Pentagon refocuses on cyber basics, threat data analysis

Defense and federal officials have been working on a new set of guidelines for basic cybersecurity controls that will become an important part of future IT contracts.

The National Institute of Standards and Technology is close to finalizing a new set of guidelines governing the protection of controlled unclassified information, or CUI, that will form the basis of a new acquisition regulations clause that federal contractors will be required to follow.

The public comment period for NIST Special Publication 800-171, Protecting Controlled Unclassified Information in Nonfederal Information Systems and Organizations, closed Tuesday, and a final document is expected to be released next month. But Richard Hale, the Defense Department’s deputy chief information officer for cybersecurity, said DOD plans to use the new guidelines to rewrite the safeguarding clause contained in the Defense Acquisition Regulations System.

“It’s where we tried to write down the guidebook for doing the cybersecurity basics for government and for industry,” Hale said. “And then what we’re going to start doing in the government is point to this thing in contracts. So we’re going to say, ‘Hey, if you handle controlled unclassified information, this is what you have to do.'”

The effort to define and streamline unclassified data under the CUI moniker — formerly referred to as Sensitive But Unclassified information — has been a work in progress for several years. CUI is meant to cover unclassified data that still requires protection from public disclosure, such as technical defense information, engineering data, specifications or personally identifiable information. The National Archives and Records Administration is the government’s executive agent for CUI and released a draft rule last week for standardizing the definition and treatment of CUI across government.


There are about 150 controlled unclassified systems throughout the federal government that will be placed under the new guidelines, according to Hale.

“This idea of having some baseline that we all have to do I think is going to get stronger and stronger over time,” Hale said. “It’s much better than the list of controls that we used in our last safeguarding clause.”


Department of Defense Deputy CIO for Cybersecurity Richard Hale speaking May 12 at the BDNA IT Security Crisis conference. (FedScoop)

Beyond the basics

For the Defense Department, “mission appropriate cybersecurity” remains the central aim of the department’s risk management framework. Officials are currently conducting a prioritization effort to determine how much and where the department invests its cybersecurity funding. Those decisions will be tracked by the Office of the Deputy Secretary of Defense, Hale said.


“We’re writing guidebooks for program managers on how the risk management framework fits into the acquisition process,” he said. Those guidebooks will cover not only government program offices and acquisition professionals but also contractors who are writing software for mission-critical weapons systems.

But on the operational front, the focus is on using big data to defeat cyber adversaries, Hale said.

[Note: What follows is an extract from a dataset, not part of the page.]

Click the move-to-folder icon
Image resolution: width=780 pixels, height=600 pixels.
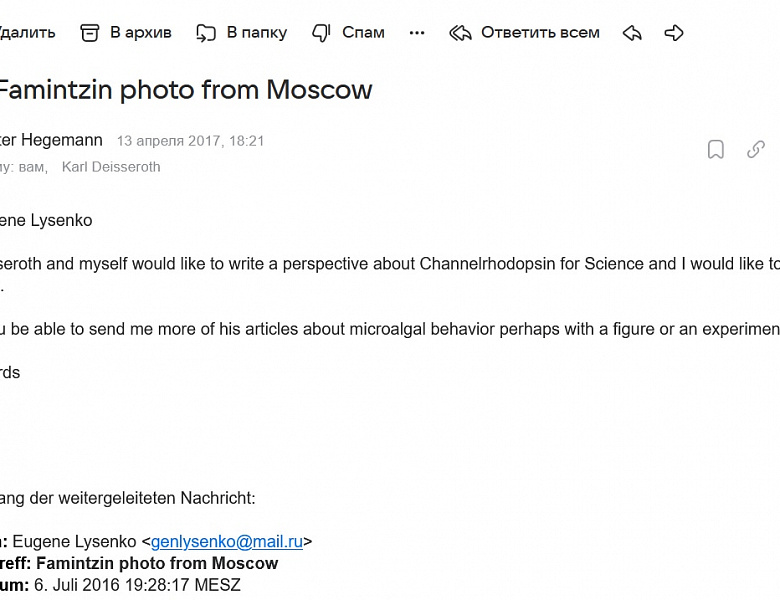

“We’re trying to use rich data about bad guys to look at some of the infrastructure defenses and decide whether or not we’re spending our money in the right place,” he said. Agencies now have ample data available and the analytical tools that can tell them how their security systems are performing, and they can quickly map new attacks against that data to determine what can be blocked. “That’s a big change over how things worked even just a few years ago,” Hale said. “You actually now have bad guy capability data that you can use to make decisions about what to buy or how to structure your operation.”

According to Hale, DOD hasn’t always made good use of the data it collected on attackers. “We have ever-better data about bad guys and we have ever-better data that’s unclassified about bad guys. So this data can be very helpful in actually doing cybersecurity.” Hackers tend to get into networks in a particular way that can be profiled, he said. “They do a [domain name system] lookup in a particular way, they contact their command and control network in a particular way, they dump more malware in a particular way, they escalate privileges in a particular way and they move laterally in a particular way. So you can start to characterize all of these particular groups … and then you can kind of map your defenses against this ever-richer set of data about adversaries.”

The Defense Department analyzed all its attack data, as well as data from other organizations, and found that in almost every case, the attacker exploited a preventable security flaw. “The threat data has confirmed that even when we have a really sophisticated adversary and we may actually see very sophisticated malware, we’re not seeing attacks against sophisticated vulnerabilities,” Hale said. “People are still using the same old stuff.”